## SET TASK
Lay out the lines of the records below as a numbered list, dropping any blank lines and omitting the pictures.

## PROVIDED DATA
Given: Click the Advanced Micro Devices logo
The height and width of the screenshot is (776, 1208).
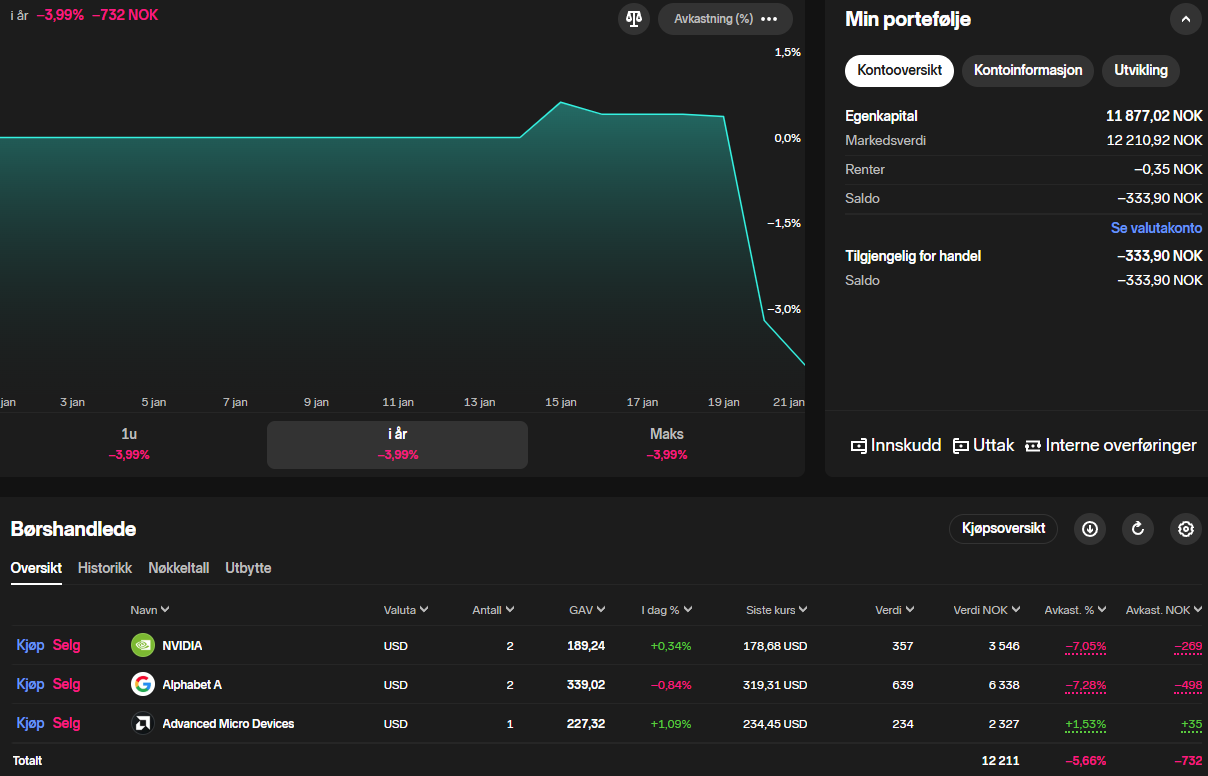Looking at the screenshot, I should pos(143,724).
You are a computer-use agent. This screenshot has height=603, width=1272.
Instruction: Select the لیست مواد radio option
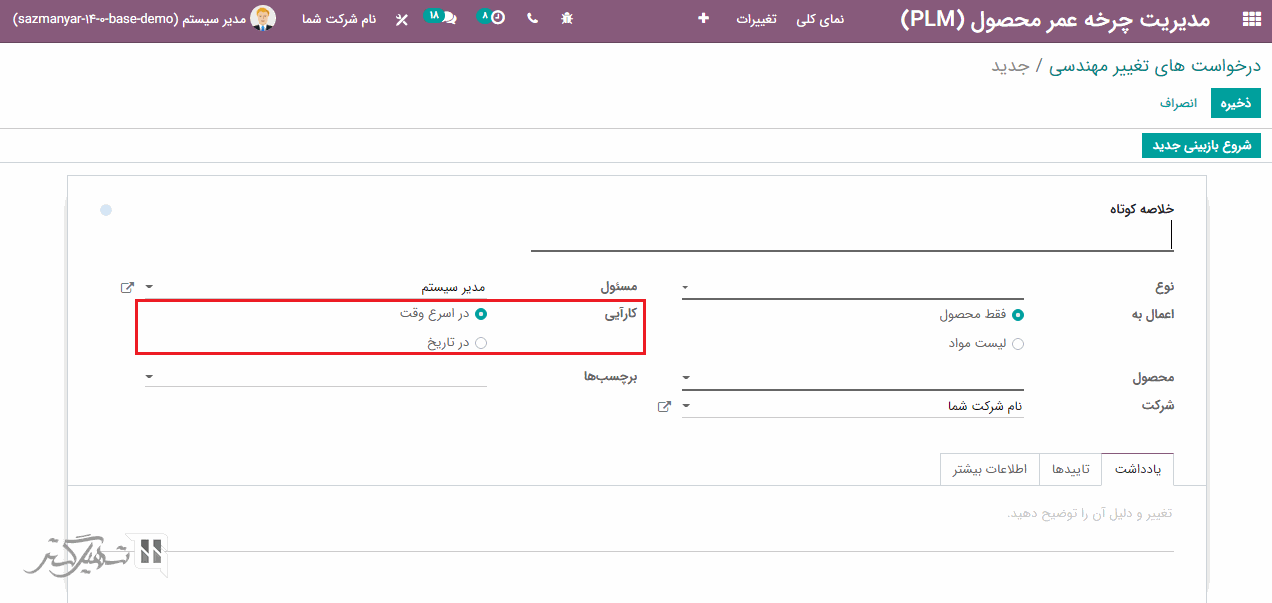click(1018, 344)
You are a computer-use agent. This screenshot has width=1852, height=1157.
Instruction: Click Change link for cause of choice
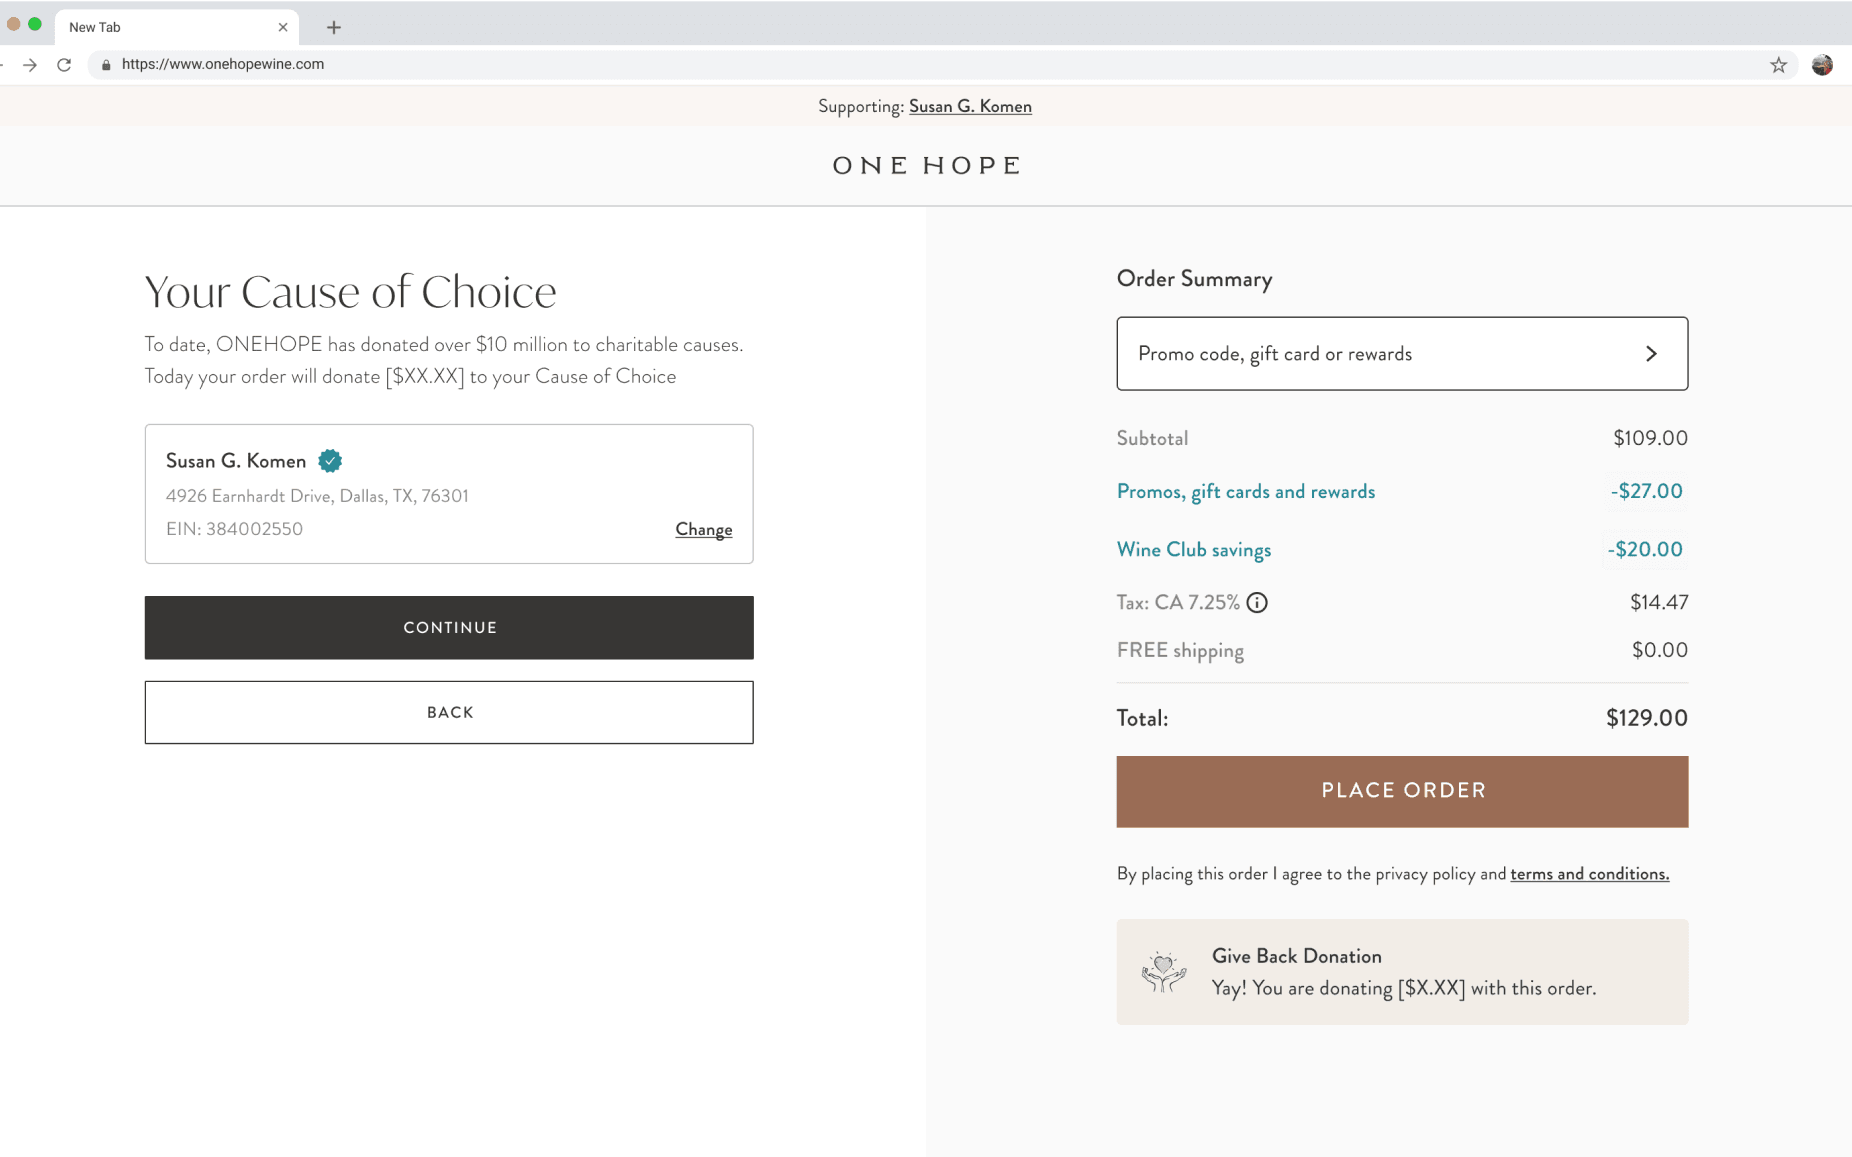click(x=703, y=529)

## WRITTEN ANSWER
1. Given: Click the Advanced Micro Devices logo
2. The height and width of the screenshot is (776, 1208).
3. Looking at the screenshot, I should pos(143,724).
4. You are a computer-use agent. This screenshot has height=603, width=1272.
5. Instruction: Select the لیست مواد radio option
6. click(1018, 344)
7. You are a computer-use agent. This screenshot has width=1852, height=1157.
8. Instruction: Click Change link for cause of choice
9. click(x=703, y=529)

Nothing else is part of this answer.